Growth capability identifies an organization’s potential for organic sales growth based on internal strengths in a certain market environment. All the components of the company’s sales model combine to determine and enhance growth capability. The goal is to find the intersection of market opportunity and growth capability.

Market opportunity takes into account elements of sizing, segmentation, and targeting. It starts with an analysis of total market opportunity, considers what is actually accessible given product offerings, existing locations and asset infrastructure and then determines the sales potential in designated markets for target segments. At the same time, elements of sales capability—including resource alignment to target segments, sales workload and duration, hit rates, staffing levels, and sales competencies—are balanced against the market opportunity. The result is a growth objective that is attainable given market factors and sales capability.

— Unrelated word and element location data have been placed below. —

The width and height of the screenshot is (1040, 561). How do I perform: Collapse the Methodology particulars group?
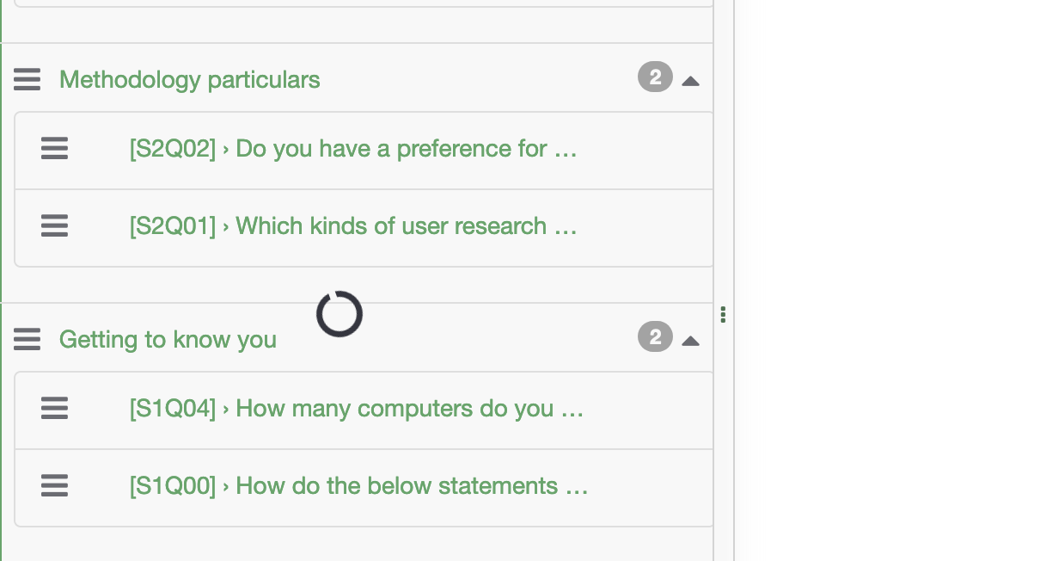pos(690,81)
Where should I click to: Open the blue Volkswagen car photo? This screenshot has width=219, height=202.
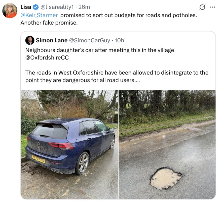tap(69, 144)
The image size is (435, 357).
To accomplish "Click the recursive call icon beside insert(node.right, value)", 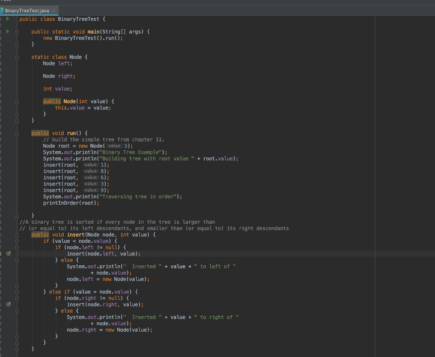I will click(x=8, y=304).
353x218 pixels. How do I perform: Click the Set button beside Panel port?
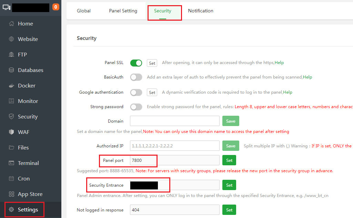(229, 160)
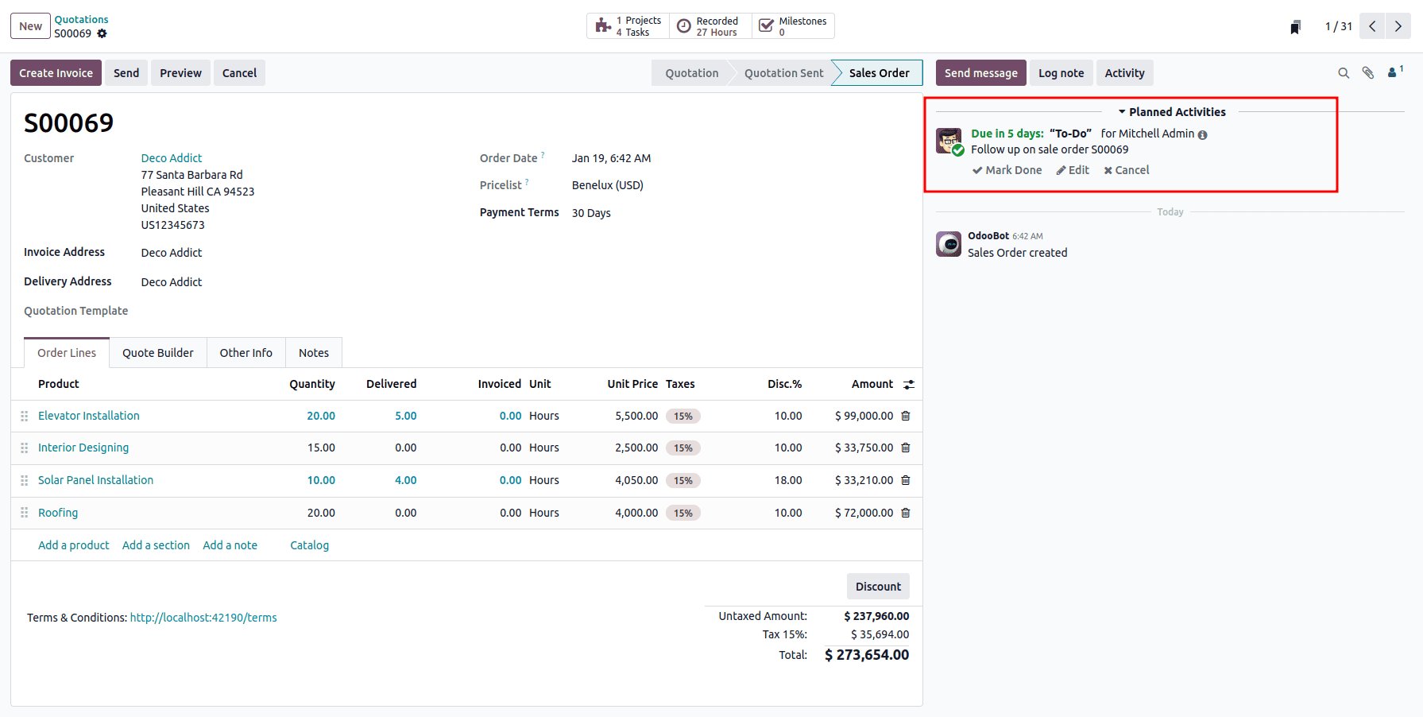
Task: Attach a file with the paperclip icon
Action: click(1368, 72)

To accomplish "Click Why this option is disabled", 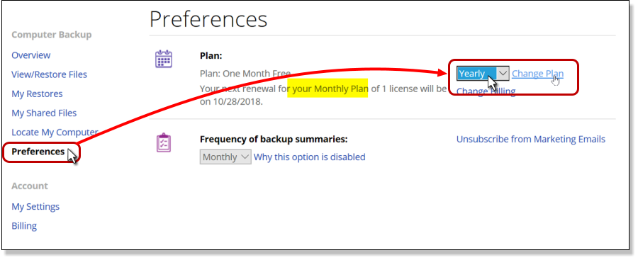I will coord(310,157).
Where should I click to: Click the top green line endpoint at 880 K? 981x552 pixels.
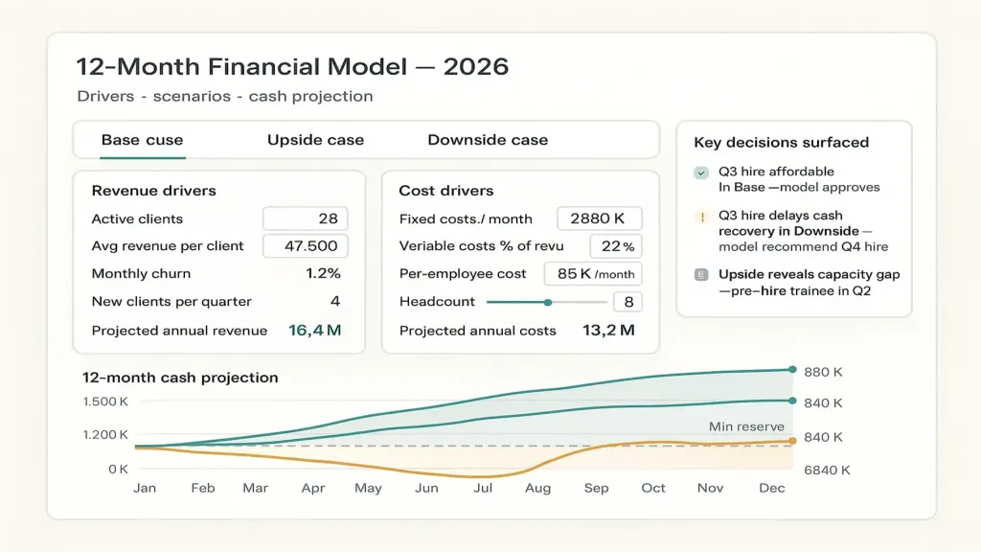point(792,369)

5 Principles for Effective Quota Setting
1. Fully allocate the company goal to all sales resources and understand your true cost of sales given multiple crediting, sales overlays, channels, and over-allocations. Typically, the goal should be over-allocated by 3% to 4% to account for variations in individual and business unit performance

2. Ground the quotas in market realities. Know your addressable opportunity for customer retention, penetration, and acquisition. If you cannot incorporate specific account data on sales potential, use reliable forward-looking indicators to modify historic information.

3. Make sure quotas are perceived as fair, equitable, and achievable. If they’re too high, they turn off the sales force. If they’re too low they can turn off profits. Optimally, quotas should provide a challenge but also be within reach given a solid sales plan and sales force capabilities.

4. Consider all factors that affect individual quotas, both external factors, such as market opportunity and rate of market growth as well as internal factors such as rep experience and capabilities.

5. Reflect Rep Input in Quotas. Design systems that are easily communicated and readily understandable by the sales force. A rep will work hard to achieve a difficult quota that she understands but will give up on the same quota if it is not understood.

Capturing Opportunity and Taking the Next Step
In the past, estimating market potential was a guess at best. Companies lacked concrete data about customers, prospects and competitors. Today, however, volumes of information are available from a variety of sources. The richness of market and customer data coupled with improved analytical capabilities and data tools make determining market potential practical. The key is to identify the critical drivers and determine the relationships between them that predict true potential.

For example, a company might determine a customer’s or prospect’s potential through a regression analysis that considers the number of white collar workers, personal computers, and square feet of office space. This would result in a predictive model that could be applied to the universe of customer and prospect accounts territory by territory. Next, the organization might consider factors such as the mix of current and new offerings, the balance between acquiring new accounts, penetrating current customers, and retaining them, and finally the actual capability of the sales organization. Balancing potential with organization capability yields a goal that reflects both market opportunity and the organization’s readiness to capture it.

Amid the details, it is crucial to ensure that the process meets the tests of:
· Receiving adequate time and resources to conduct the process properly.
· Being understood by management and reps- a block box solution won’t work.
· Including management and reps in the process from a bottom-up and top-down perspective.
· Incorporating relevant and accurate information.
· Being evaluated and adjusted to improve performance and accuracy.

Companies that understand the importance of their quota setting and allocation process and strengthen this link to sales performance usually find a new source of sales productivity improvement. Audit your quota process, consider its effect on productivity, and take the first step toward getting extra traction from your sales organization.